6. Describe what you see, hear, and feel on the physical exam. The skills used in the physical examination are the basic tools of a medical provider, and the laying on of hands is a key component of the patient-provider relationship. Although it is rapidly being subsumed by technology, the knowledge gained from a good physical exam is not easily replaced by a machine. By honing one’s skills in observation, auscultation, and palpation, a provider can more judiciously determine what additional diagnostic testing is appropriate. Trust your senses and record what you see, hear, and feel, not what was written down by a prior examiner or anyone else.

 

 

7. What you write down is permanent. If you don’t write it down, it didn’t happen. The medical record, whether written or electronic, is a legal document, a means of communication between providers and often an invaluable memory aid. I review medical record notes daily, some written by myself, others by my supervising physician or other providers, to learn about a patient’s history and physical exam findings. If the notes are illegible or incomplete, then my knowledge is incomplete. No one can recall every patient or the details of every patient encounter. Patients often see multiple providers and frequently move between providers and settings, making the medical record more vital than ever to continuity of care and prevention of errors.

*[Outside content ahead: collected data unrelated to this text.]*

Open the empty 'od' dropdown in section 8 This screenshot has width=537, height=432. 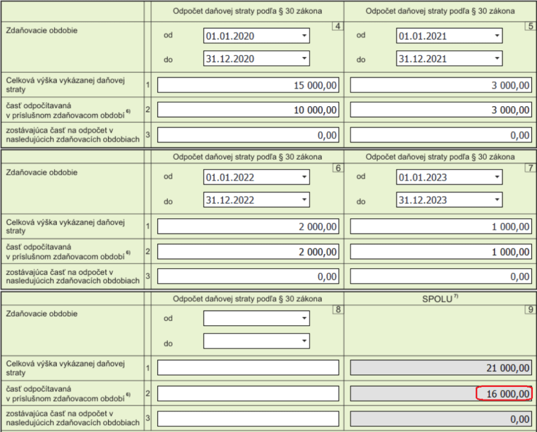coord(304,318)
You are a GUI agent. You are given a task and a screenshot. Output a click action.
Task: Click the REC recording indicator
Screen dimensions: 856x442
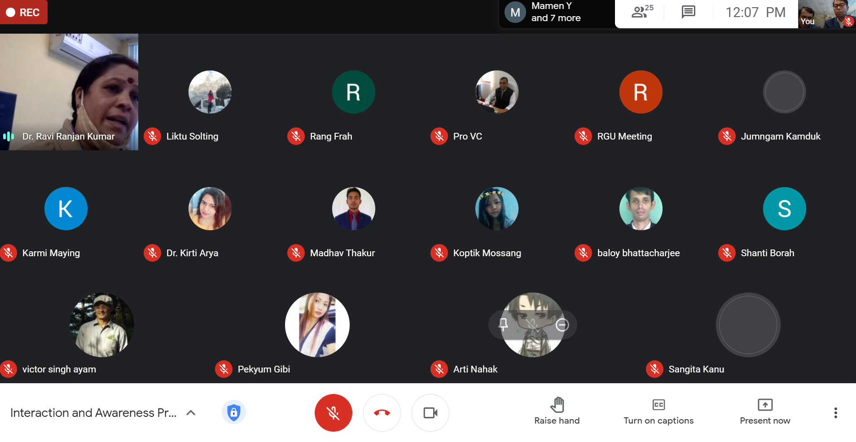coord(23,12)
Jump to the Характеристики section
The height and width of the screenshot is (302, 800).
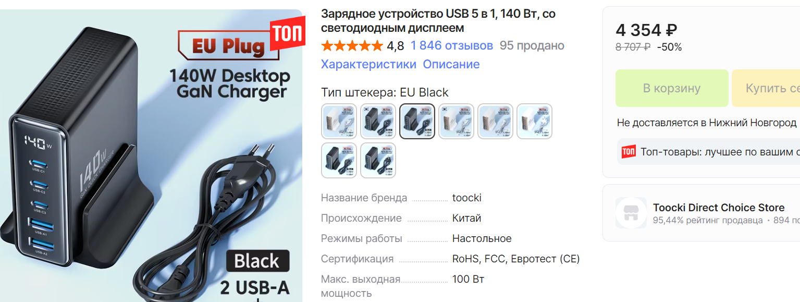(368, 64)
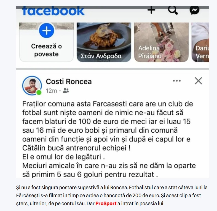This screenshot has height=211, width=217.
Task: Open Creează o poveste card
Action: [x=47, y=42]
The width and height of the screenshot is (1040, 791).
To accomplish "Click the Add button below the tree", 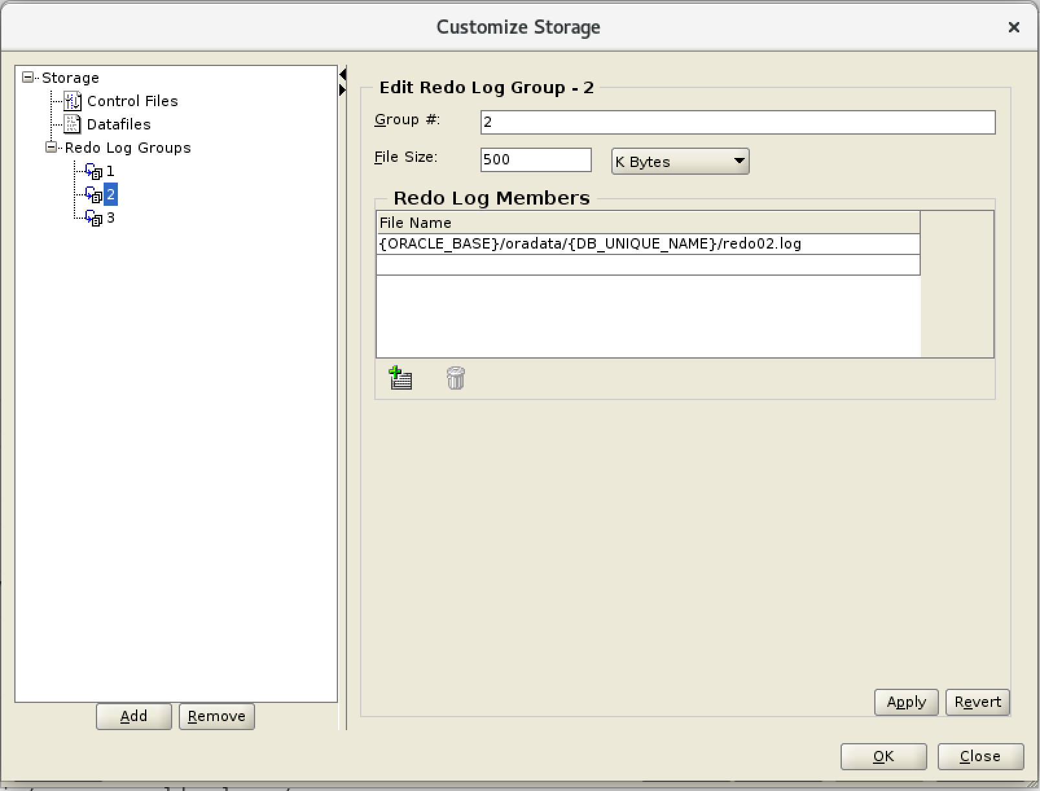I will pos(133,717).
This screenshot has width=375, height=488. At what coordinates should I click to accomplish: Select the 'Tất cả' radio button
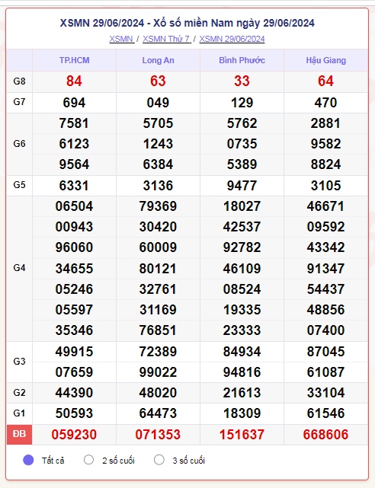(x=28, y=460)

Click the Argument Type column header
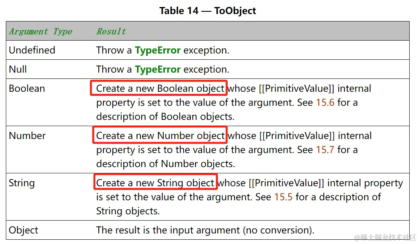click(x=41, y=32)
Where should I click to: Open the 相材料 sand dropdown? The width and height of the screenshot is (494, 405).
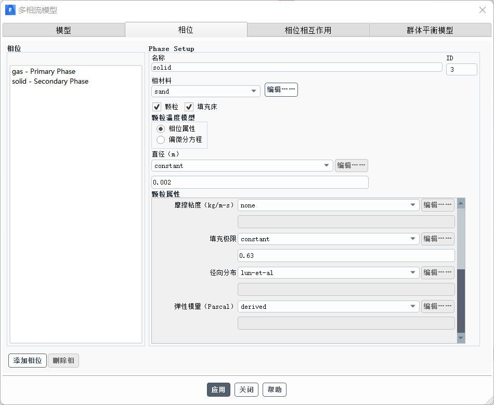(x=206, y=91)
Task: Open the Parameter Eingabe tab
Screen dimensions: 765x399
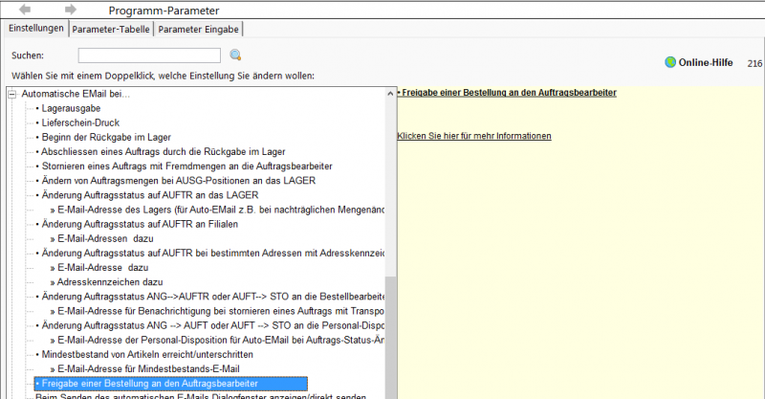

8. Don’t worry about learning all the drugs—they’ll change. Boy, is this one true. I can think of only a handful of drugs that I learned about in school that are still used in the same dosages for the same conditions (for example, digoxin, furosemide, hydrochlorothiazide). Some drugs that had fallen out of favor have actually been found to be beneficial and are now back in use (spironolactone and hydralazine for heart failure, oral hypoglycemics for type 2 diabetes). Other classes of drugs didn’t even exist when I was in school (antiretrovirals, SSRIs, ACE inhibitors, angiotensin receptor blockers, and calcium channel blockers, to name a few). Pharmaceutical therapeutics has gotten much more complicated, with dozens of new drugs approved annually by the FDA—not to mention all the medications that are now OTC and all the vitamins and supplements that people take.

9. It takes a team to deliver health care. Work with others; use their talents and expertise. In the 1970s, the word “team” in medicine was considered radical. Now, health care administrators, planners, and systems analysts all talk about teams as the way to improve care in every setting. There are stroke teams, cardiac bypass teams, home care teams. It was integral to my PA training to learn to work with others. These skills have continued to serve PAs well as team care has become the norm.

10. Medical knowledge is ever-changing. Keeping up with changes in our ever-evolving health care system requires dedication. Learning how to review and synthesize complex information and deciding which sources (journals, Web sites) are valid and relevant to one’s work are essential skills. They were integral to my early training, and they are just as important today to keeping my practice current.

Thinking back to my early years in the Johns Hopkins program, I remember the multidisciplinary faculty of physicians, PAs, basic scientists, pharmacists, and social scientists. We were videotaped regularly and had a required assignment as patient advocates in the emergency room. We studied art and literature as it related to health, along with microbiology and pharmacology. In the ensuing years, a significant number of graduates, like me, have pursued additional education and training, going on to earn doctorate degrees in various fields.

It was an intense two years that I recall fondly and that has definitely served me well. The faculty were visionaries and wonderful mentors. I hope those of you in training today will be able to say the same in the decades to come and that the fundamental truths I have listed here will help guide you in your journey.

Freddi I. Segal-Gidan is Director of the Alzheimer’s Research Center of California at the Rancho Los Amigos Medical Center in Downey, California, and Assistant Clinical Professor at the University of Southern California Keck School of Medicine in Los Angeles. She is a member of the Clinician Reviews editorial board.